Triangles Bulletin No. 146 –
December 2003

Silence—A Priceless Gift

To cultivate the silence of the inner planes in the heart and mind is one of the most difficult injunctions before us, so caught up are we in the business of the world. Some might well claim it impossible of achievement without retiring to a quiet retreat; and indeed, there is a current proliferation of such places, offering a welcome break from the frantic pace of daily life for periods of quiet reflection, inner searching and communion with the soul

Most of us spend the majority of our time amongst the jarring vibrations of suburbia and the city, but this need not prove an insuperable barrier to the cultivation of inner serenity. For the silence we are seeking is not so much a state of mystical rapture in the far away hills, but more a state of supreme spiritual tension through which the dynamic potencies of the soul can move into our daily lives. It is achieved by an intense desire to align ourselves with the soul's purpose and an equally intense desire to love and serve those who need our help. This concentrated effort trains our capacity to listen to both the voice of the soul and the cry of humanity, and relate them to one another.

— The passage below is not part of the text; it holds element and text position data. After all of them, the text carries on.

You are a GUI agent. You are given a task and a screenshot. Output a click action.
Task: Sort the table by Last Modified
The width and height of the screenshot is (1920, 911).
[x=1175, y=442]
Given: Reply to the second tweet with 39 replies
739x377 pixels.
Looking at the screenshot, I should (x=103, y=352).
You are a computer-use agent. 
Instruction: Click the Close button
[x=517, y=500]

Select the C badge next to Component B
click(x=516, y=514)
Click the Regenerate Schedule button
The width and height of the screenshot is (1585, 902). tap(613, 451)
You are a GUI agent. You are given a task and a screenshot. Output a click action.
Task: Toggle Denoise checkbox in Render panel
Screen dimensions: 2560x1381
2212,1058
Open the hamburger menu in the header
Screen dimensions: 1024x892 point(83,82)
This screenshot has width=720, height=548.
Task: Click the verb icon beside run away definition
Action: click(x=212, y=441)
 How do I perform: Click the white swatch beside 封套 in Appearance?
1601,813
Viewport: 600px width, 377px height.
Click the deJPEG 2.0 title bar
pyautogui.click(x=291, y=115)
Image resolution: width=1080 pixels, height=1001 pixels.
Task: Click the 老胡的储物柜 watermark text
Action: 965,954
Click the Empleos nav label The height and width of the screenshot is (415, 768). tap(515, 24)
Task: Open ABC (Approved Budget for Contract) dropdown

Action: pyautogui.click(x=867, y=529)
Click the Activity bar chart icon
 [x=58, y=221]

Therefore, the silence that we cultivate in meditation goes hand in hand with increasing powers of concentration. In fact, we could say that we are concentrating the very essence of our being, drawing it in to a point of creative potential. This is a transmuting power that can and should then be applied to our intelligent work in the world, serving, lifting and conferring on others the priceless gift of silence. From the angle of the form nature, the soul's contemplation is indeed a silent one, but from within this well of silence the music of creativity flows, carrying the power and beauty of renewal into the words necessary for the fulfillment of service.

If we are to leave the group of “those who talk” to seek a deeper understanding of the conditioning forces that underlie people and events, we need to join those who wield the laws of silence. Only when these have been mastered, and the voices of selfish desire fall away can we enter the circle of those who live within the secret quiet place. They use not words and yet their sound goes forth and when they speak-and speak they do-people listen.1

Through Triangles, we are cultivating a silence that transforms us into a mediating link between emerging ideas and expressed truth. The Triangles network is the carrier for the sound of invocation, and in the silence that follows the use of the Great Invocation, the work is carried out.

1Discipleship in the New Age, Vol II, adapted.